§ Data provided
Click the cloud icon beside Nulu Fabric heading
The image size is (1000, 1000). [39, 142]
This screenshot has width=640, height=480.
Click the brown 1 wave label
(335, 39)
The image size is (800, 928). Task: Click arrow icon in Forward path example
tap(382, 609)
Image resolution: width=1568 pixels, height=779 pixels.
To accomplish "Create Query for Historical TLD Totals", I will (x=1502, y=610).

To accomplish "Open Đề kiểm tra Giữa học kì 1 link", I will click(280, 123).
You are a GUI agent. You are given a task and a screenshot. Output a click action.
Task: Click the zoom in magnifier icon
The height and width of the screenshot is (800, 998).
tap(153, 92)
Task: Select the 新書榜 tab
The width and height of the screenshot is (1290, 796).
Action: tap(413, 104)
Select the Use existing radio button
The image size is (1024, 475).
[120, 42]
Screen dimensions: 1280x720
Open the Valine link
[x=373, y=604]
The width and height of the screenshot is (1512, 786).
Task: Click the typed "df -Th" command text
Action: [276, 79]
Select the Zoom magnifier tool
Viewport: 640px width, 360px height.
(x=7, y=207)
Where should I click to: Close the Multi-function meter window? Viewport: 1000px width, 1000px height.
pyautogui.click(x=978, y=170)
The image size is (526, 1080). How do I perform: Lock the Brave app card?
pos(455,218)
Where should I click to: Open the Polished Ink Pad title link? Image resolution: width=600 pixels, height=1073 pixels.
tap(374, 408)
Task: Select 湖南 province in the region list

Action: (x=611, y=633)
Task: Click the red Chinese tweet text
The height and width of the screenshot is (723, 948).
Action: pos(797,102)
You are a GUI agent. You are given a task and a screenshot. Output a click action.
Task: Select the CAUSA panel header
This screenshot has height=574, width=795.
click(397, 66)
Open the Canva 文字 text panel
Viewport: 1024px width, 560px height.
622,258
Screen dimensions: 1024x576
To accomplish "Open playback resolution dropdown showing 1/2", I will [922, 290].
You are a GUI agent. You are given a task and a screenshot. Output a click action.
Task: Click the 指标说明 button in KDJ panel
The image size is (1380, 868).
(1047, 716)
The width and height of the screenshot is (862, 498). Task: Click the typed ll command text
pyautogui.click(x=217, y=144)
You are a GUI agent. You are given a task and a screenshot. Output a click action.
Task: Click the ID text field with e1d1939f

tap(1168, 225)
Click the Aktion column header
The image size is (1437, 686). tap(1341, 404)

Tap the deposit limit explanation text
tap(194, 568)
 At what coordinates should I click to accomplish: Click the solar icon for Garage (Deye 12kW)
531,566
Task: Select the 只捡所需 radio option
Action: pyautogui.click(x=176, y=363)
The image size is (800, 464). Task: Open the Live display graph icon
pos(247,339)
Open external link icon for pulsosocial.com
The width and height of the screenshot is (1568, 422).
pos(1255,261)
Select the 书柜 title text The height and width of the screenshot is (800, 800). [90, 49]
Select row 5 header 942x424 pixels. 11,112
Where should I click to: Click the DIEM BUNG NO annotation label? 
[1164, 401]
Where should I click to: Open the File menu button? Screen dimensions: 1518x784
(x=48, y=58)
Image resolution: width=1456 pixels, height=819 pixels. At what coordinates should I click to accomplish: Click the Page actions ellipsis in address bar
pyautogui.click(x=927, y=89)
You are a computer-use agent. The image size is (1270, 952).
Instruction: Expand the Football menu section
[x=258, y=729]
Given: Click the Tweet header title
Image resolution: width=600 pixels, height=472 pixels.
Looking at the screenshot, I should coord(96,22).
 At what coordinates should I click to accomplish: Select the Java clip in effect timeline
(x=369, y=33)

§ What the task requires
Please give the data from the line with "Task: Select 湖南 province in the region list" up to and including the line with "Select row 5 header 942x424 pixels. 11,112" as a JSON list of strings, one string per line, leaving out blank lines.

§ Reply to the task
[
  "Task: Select 湖南 province in the region list",
  "Action: (x=611, y=633)",
  "Task: Click the red Chinese tweet text",
  "The height and width of the screenshot is (723, 948).",
  "Action: pos(797,102)",
  "You are a GUI agent. You are given a task and a screenshot. Output a click action.",
  "Task: Select the CAUSA panel header",
  "This screenshot has height=574, width=795.",
  "click(397, 66)",
  "Open the Canva 文字 text panel",
  "Viewport: 1024px width, 560px height.",
  "622,258",
  "Screen dimensions: 1024x576",
  "To accomplish \"Open playback resolution dropdown showing 1/2\", I will [922, 290].",
  "You are a GUI agent. You are given a task and a screenshot. Output a click action.",
  "Task: Click the 指标说明 button in KDJ panel",
  "The image size is (1380, 868).",
  "(1047, 716)",
  "The width and height of the screenshot is (862, 498). Task: Click the typed ll command text",
  "pyautogui.click(x=217, y=144)",
  "You are a GUI agent. You are given a task and a screenshot. Output a click action.",
  "Task: Click the ID text field with e1d1939f",
  "tap(1168, 225)",
  "Click the Aktion column header",
  "The image size is (1437, 686). tap(1341, 404)",
  "Tap the deposit limit explanation text",
  "tap(194, 568)",
  " At what coordinates should I click to accomplish: Click the solar icon for Garage (Deye 12kW)",
  "531,566",
  "Task: Select the 只捡所需 radio option",
  "Action: pyautogui.click(x=176, y=363)",
  "The image size is (800, 464). Task: Open the Live display graph icon",
  "pos(247,339)",
  "Open external link icon for pulsosocial.com",
  "The width and height of the screenshot is (1568, 422).",
  "pos(1255,261)",
  "Select the 书柜 title text The height and width of the screenshot is (800, 800). [90, 49]",
  "Select row 5 header 942x424 pixels. 11,112"
]